『ようきたね、またきいや~観光列車が紡ぐものがたり~』

2022.10.25更新

報道・情報

第31回FNSドキュメンタリー大賞ノミネート作品(制作:高知さんさんテレビ)

走りながら列車に手を振る田村梅一さん

『ようきたね、またきいや~観光列車が紡ぐものがたり~』

10月28日(金) 27時25分~28時25分

観光列車で楽しむ土佐流のおもてなし

高知の観光列車「志国土佐 時代(トキ)の夜明けのものがたり」が人気を集めている。

景色や料理はもちろんのこと、住民が列車に向かって手を振る“お手ふり”が各地で乗客を楽しませている。中でも87歳ながら、パワフルなおもてなしをしている田村梅一さんに密着。

さらに、乗車回数130回以上の大阪の男性や、列車内で「観光ガイド」デビューをする高校生など、コロナ禍の今、お手ふりによってつながる住民と乗客の心温まる交流をカメラが追った。

コロナ禍の観光列車で感動を生む土佐流のおもてなしとは?

JR四国が運行する観光列車「志国土佐 時代(トキ)の夜明けのものがたり」。2年前にデビューすると、初年度の乗車率は、コロナ禍としては異例の82%を記録するなど、今、密かに人気を集めている。その理由は車窓から見える日本の原風景、高知名物の「皿鉢(さわち)」に見立てた創作料理、そして“お手ふり”だ。これは文字通り、沿線住民が列車に向かって手を振り、乗客をおもてなしするもの。
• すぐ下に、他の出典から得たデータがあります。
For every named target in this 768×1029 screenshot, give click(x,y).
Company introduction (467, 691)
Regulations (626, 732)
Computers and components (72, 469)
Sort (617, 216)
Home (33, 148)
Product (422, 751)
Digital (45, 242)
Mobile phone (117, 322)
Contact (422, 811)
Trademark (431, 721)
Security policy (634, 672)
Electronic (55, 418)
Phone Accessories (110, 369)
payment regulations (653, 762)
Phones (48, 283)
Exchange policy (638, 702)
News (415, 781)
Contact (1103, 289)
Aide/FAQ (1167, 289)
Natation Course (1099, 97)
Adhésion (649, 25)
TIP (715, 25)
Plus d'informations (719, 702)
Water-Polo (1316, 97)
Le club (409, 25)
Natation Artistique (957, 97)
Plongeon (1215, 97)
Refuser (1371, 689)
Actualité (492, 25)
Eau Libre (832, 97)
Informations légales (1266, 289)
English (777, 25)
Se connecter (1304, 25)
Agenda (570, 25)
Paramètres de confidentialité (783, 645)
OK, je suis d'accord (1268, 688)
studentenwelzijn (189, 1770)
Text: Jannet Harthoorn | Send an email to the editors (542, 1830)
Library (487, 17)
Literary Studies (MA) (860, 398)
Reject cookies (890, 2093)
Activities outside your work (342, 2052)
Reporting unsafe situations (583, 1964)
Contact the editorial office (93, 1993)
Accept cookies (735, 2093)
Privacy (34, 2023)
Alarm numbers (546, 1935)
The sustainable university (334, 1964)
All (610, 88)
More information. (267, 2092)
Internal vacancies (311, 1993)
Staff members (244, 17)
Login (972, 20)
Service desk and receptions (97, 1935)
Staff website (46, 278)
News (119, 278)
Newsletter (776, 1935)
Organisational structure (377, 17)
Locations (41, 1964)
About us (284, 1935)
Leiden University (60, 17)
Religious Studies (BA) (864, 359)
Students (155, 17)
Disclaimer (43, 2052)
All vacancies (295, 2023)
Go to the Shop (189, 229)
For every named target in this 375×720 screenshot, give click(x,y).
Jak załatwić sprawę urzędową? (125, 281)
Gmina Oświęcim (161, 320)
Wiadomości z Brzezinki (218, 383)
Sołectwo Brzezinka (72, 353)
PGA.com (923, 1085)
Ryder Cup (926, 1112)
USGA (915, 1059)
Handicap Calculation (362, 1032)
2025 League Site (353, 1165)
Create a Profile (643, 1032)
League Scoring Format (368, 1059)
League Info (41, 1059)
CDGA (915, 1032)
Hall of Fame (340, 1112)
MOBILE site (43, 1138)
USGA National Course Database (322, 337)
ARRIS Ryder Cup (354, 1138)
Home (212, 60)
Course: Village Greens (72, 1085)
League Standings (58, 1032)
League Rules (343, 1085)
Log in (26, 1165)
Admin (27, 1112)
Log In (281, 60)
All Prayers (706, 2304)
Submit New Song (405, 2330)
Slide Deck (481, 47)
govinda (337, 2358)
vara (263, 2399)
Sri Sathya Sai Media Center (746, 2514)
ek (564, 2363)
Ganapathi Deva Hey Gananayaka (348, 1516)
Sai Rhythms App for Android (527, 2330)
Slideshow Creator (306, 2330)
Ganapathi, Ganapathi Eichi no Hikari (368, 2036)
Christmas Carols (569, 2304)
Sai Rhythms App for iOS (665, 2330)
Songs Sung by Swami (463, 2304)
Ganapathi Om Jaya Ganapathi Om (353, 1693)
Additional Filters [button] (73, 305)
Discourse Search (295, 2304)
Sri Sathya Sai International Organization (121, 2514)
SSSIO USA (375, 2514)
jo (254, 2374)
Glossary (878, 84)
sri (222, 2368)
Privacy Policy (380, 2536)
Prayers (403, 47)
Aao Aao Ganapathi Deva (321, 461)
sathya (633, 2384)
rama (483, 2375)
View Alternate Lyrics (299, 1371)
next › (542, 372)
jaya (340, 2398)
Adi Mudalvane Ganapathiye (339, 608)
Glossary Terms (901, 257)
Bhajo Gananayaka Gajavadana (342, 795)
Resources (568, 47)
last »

列車が走る県中部から西部までの間、グループから個人、駅のホームから自宅まで、様々な人や場所に広がり、乗客の心を和ませている。

中でも雨の日も雪の日も、去年の夏から1回も欠かさず、このおもてなしをしてきた男性がいる。四万十町に住む田村梅一さん、御年87歳。走って列車を追いかけるなど年齢を感じさせないパフォーマンスで乗客を歓迎するパワフルなおじいちゃんだ。列車の折り返し地点の窪川駅の近くで、仲間と一緒に仮装して列車を出迎える。梅一さん夫婦が始めたおもてなしは、今では多い時に30人を超える人が参加する県内最大規模の応援隊となった。「まん延防止」が明けた2022年春、息子、孫、ひ孫が集まり、4世代10人による“お手ふり”が初めて実現した。田村さんはなぜ手を振り続けるのか?

そして、この列車の最多乗車を誇るのが、大阪市の会社員・本田昇さん36歳。乗車回数は130回以上。ほぼ毎月のように高知を訪れ、列車に乗る。ただ乗るだけでは飽き足らず、列車を追いかけながらおもてなし側にまわるツアーにも参加している。月の給料の7割近くを使うほどお手ふりにハマる理由とは?

また列車内で『観光ガイド』デビューをする高知県立伊野商業高校の女子生徒にも密着。お手ふり住民によるサプライズに、涙する場面も。

コロナ禍で、人間関係が分断されがちな今、お手ふりによってつながる住民と乗客の心温まる交流の姿を取材した。

いの町仁淀川沿いで観光列車に手をふる花見客や住民たち

窪川駅に到着した観光列車を迎える住民たち

ディレクター・南陽介(高知さんさんテレビ制作部) コメント

「料理、景色、サービスなどが求められる観光列車。しかし、高知の観光列車の最大の魅力は、住民による“お手ふり”です。手を振られて振り返すだけですが、いざやってみるとどこか温かい気持ちになります。それも、河川敷、民家、100m先の畑からなど様々な場所で、子供からお年寄りまでが笑顔で手を振ってくれます。するとだんだん乗客も笑顔に変わり、いつの間にか手を振ってくれる人を探すようになります。そう、乗客が楽しんでいるのは高知の人なのです。話を聞いたある女性の言葉が印象に残っています。“手を振るのは、お客さんに楽しんでほしいから。でも一番楽しんでいるのは自分たち”。明るく、世話好きな県民による土佐流のおもてなしを、少しでも感じ取っていただければありがたいです」

【番組概要】

第31回FNSドキュメンタリー大賞ノミネート作品『ようきたね、またきいや~観光列車が紡ぐものがたり~』(制作:高知さんさんテレビ)
≪放送日時≫
10月28日(金) 27時25分~28時25分
≪スタッフ≫
プロデューサー・構成:秦泉寺 昇
ディレクター・構成・撮影:南 陽介
撮影:片岡博光、澤村栄治、徳弘涼介、中岡元紀、矢野正義
編集・MA:山本大地(MAD LAB.)、出間龍也(MAD LAB.)
CG:山﨑晴奈(MAD LAB.)
ナレーター:岡本聡一郎(フリー)

掲載情報は発行時のものです。放送日時や出演者等変更になる場合がありますので当日の番組表でご確認ください。